What’s most striking about Crash Course is not the depth or special character of external shocks the Big Three suffered. No “black swans” figure in this tale. Indeed, all of what came to undermine the health of the U.S. auto industry—unsustainable labor agreements, convoluted regulation of fuel economy, and foreign competition—were known challenges with predictable effects.

Instead, what’s striking about Ingrassia’s account is the frequency with which the executive leadership of these companies responded to known existential challenges with short-term, expedient solutions that sowed catastrophic long-term effects. Summarizing the lessons learned by the U.S. auto industry’s 40-year decline, Ingrassia writes, “[T]he most fundamental is that problems denied and solutions delayed will result in a painful reckoning. And the longer the denial and delay, the more costly the reckoning.” Or, in Mike Petters’s words, never institutionalize the short-term at the expense of the long game.

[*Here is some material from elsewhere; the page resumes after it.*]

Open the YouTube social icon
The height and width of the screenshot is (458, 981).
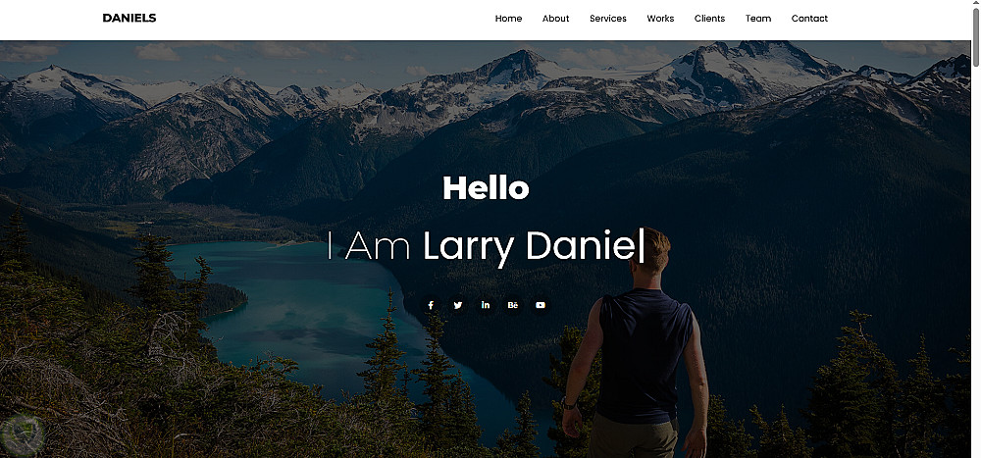[x=541, y=305]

It might be said that 2014 marked the year in which the aerospace and defense industry was at the top of its game. According to a recent report by PwC, “The aerospace and defense
industry reported lower revenues and sharply lower profit in 2015 compared with 2014, ending a run of five consecutive years of record revenue and operating profit.” Assuming we have crossed a cyclical peak, what are the existential challenges for which our industry’s executive leaders will be called upon to find a long-game approach?

Analogues to the sources of Detroit’s demise may be instructive:

·       The existential challenge of labor to auto companies was its aggregate of cost, which expanded in scope and escalated at rates that ruined the industry’s productivity and profitability. For today’s A&D industry, the labor challenge concerns the specter of a brain drain, which threatens to foreclose from our companies the scientific and engineering talent needed to advance 21st-century innovations. What is the long-game approach to attracting and retaining talent at great aerospace and defense companies?

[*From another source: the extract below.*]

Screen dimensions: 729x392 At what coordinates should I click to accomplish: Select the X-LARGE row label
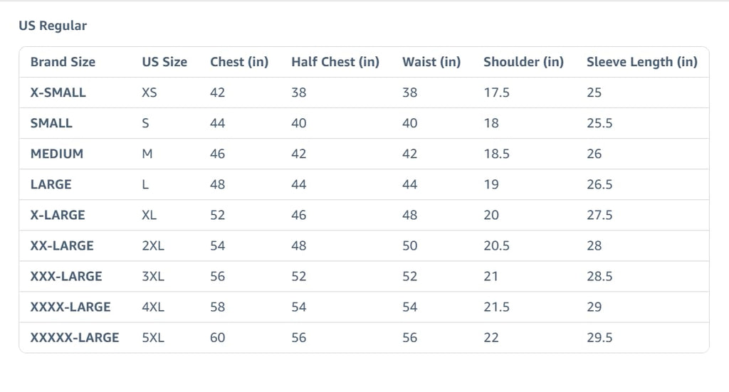[x=58, y=215]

·       In auto, the existential challenge of regulation concerned fuel efficiency. The imposition of Corporate Average Fuel Economy standards set perverse incentives for innovation and product development. In A&D, like so many other industries, the central regulatory challenge of the next 40 years is most likely to concern emissions of carbon dioxide. What is A&D’s response to global warming that will not be self-defeating over the long term?

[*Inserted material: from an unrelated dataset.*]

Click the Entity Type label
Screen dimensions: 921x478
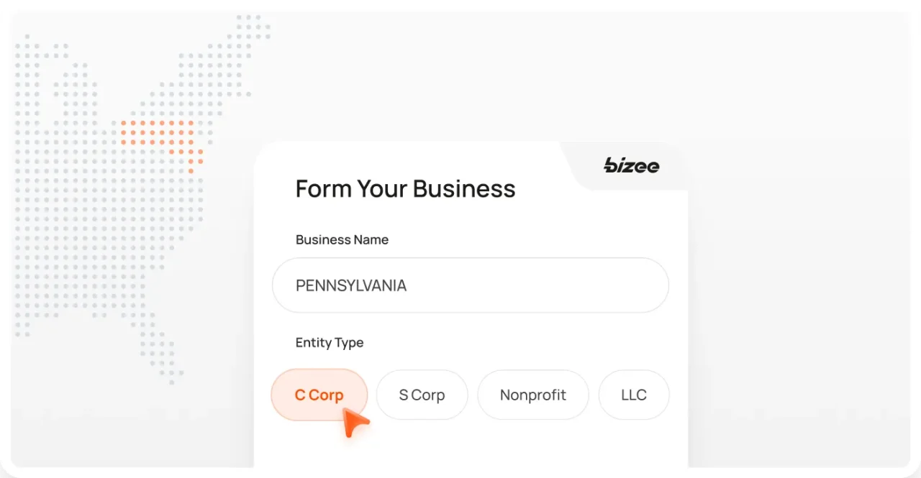click(329, 342)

·       Finally, new competitors entering the market with products at prices that appealed to the changing tastes and preferences of U.S. car-buyers proved an existential threat to the Big Three. Beginning now and extending over the next generation, entrants also will confront incumbent A&D companies, but the challenges they pose will tend to concern business model innovations rather than simply product performance and price. What are A&D executives’ long-game plans to change the sclerotic style of incumbents’ business practices?

The career trajectory of a young engineer arriving in Detroit in 1970 would have been marked by a series of dramatic crises and spectacular combacks, culminating, upon his retirement, in the complete undoing of the industry to which he’d committed his professional life. Now is the time for the leaders of our industry to think long, and hard, about the next forty years and consider the kind of reckoning their choices will sow for today’s young engineer upon his or her retirement at mid-century.

Steve Grundman is the M.A. and George Lund Fellow at the Brent Scowcroft Center on International Security. This essay first appeared in Aviation Week and Space Technology.